Which lines of the data contain the string "icon"? Copy every one.

───── RECORDS PROVIDED ─────

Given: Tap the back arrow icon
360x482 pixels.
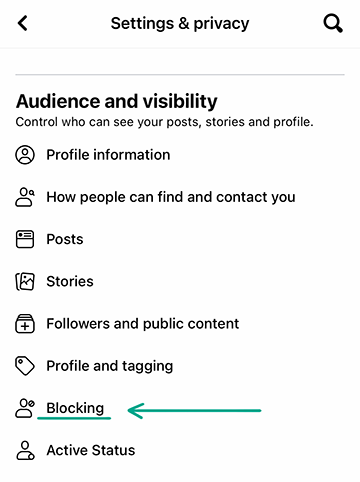Looking at the screenshot, I should click(x=23, y=23).
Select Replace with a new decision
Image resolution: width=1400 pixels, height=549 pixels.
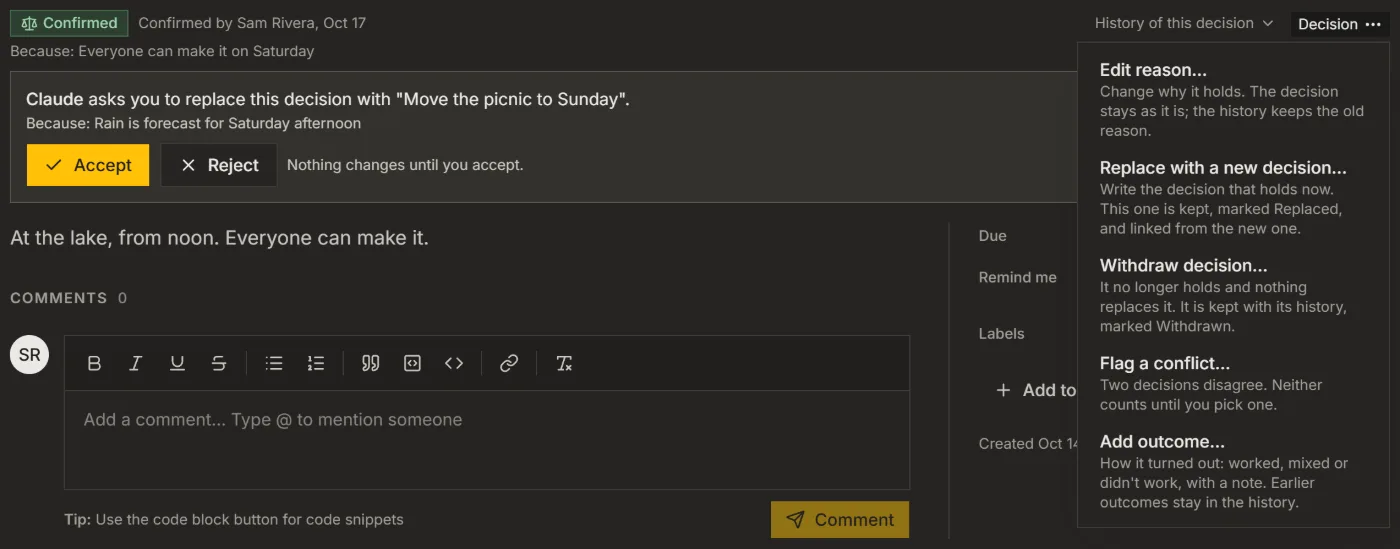point(1233,198)
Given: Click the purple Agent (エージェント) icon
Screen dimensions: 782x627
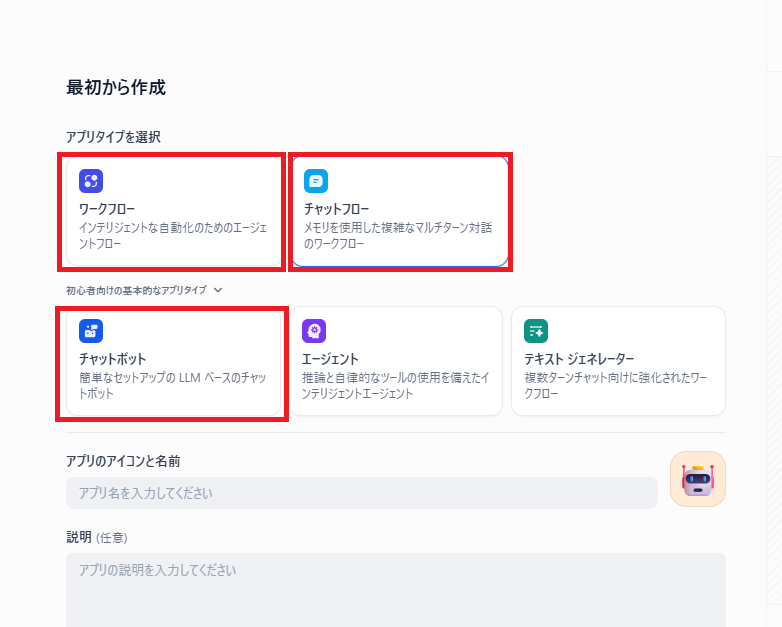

─────

→ **ANSWER TO THE PROBLEM**
Given: Tap the back arrow icon
Given: Click the purple Agent (エージェント) icon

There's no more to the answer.